#### How to complete this task
From the line containing "Where should I" to the end of the records, print every line exactly, both ends included, and leave out the pictures.

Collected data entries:

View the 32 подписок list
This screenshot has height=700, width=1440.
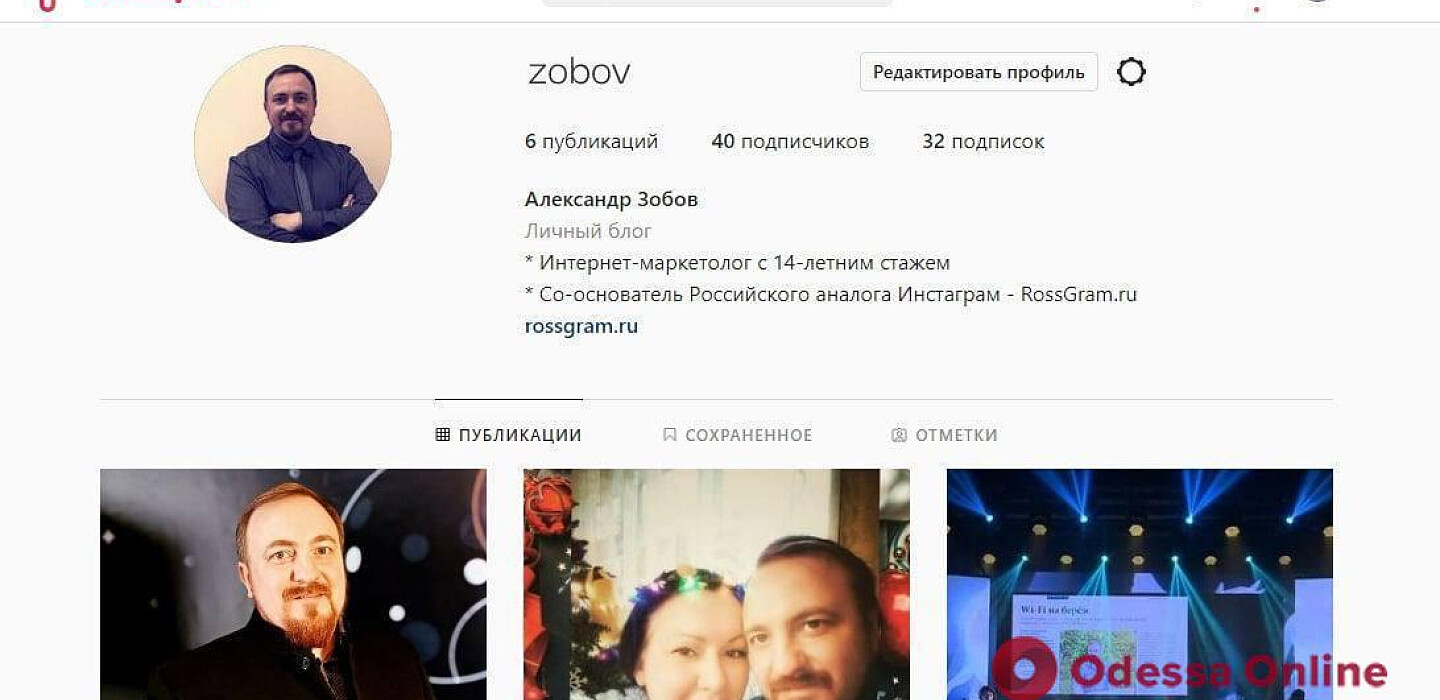point(983,142)
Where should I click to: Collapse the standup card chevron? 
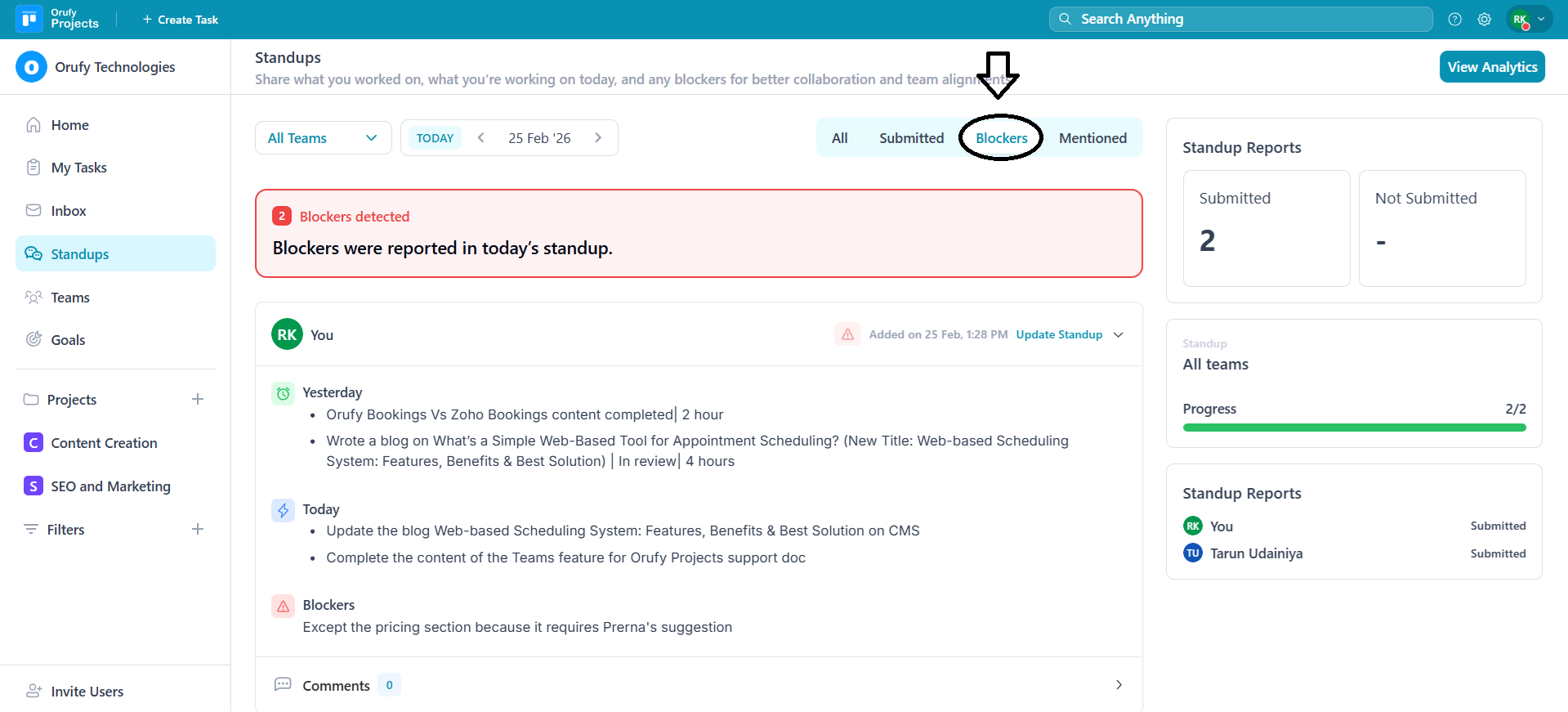tap(1119, 334)
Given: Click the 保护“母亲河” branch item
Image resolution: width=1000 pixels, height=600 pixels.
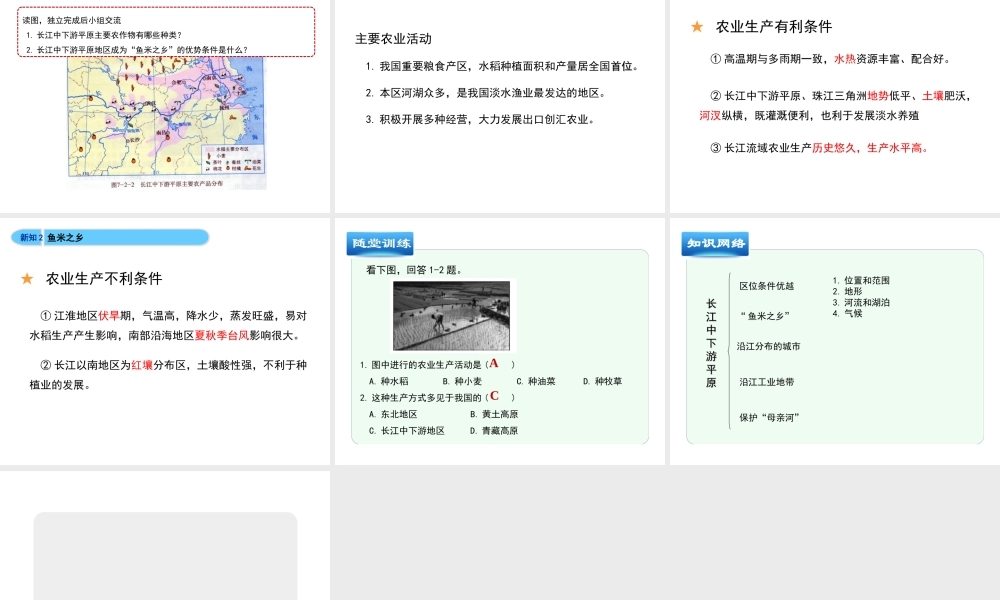Looking at the screenshot, I should (x=769, y=417).
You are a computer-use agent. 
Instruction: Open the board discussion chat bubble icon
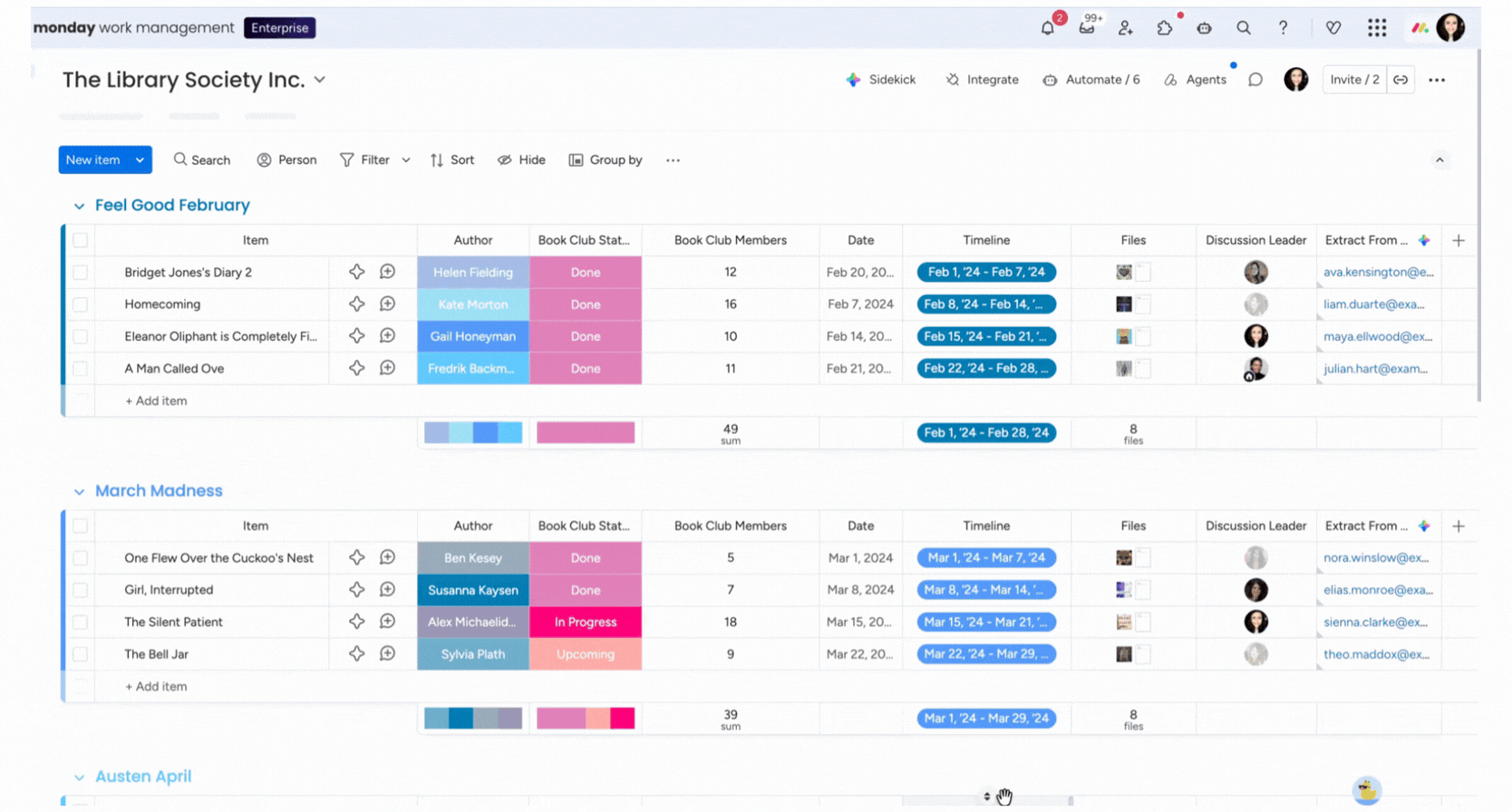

#### Written answer
Where should I click to: Collapse the standup card chevron? 
tap(1119, 334)
Given: Click the 保护“母亲河” branch item
Image resolution: width=1000 pixels, height=600 pixels.
Looking at the screenshot, I should (x=769, y=417).
You are a computer-use agent. 
Instruction: Open the board discussion chat bubble icon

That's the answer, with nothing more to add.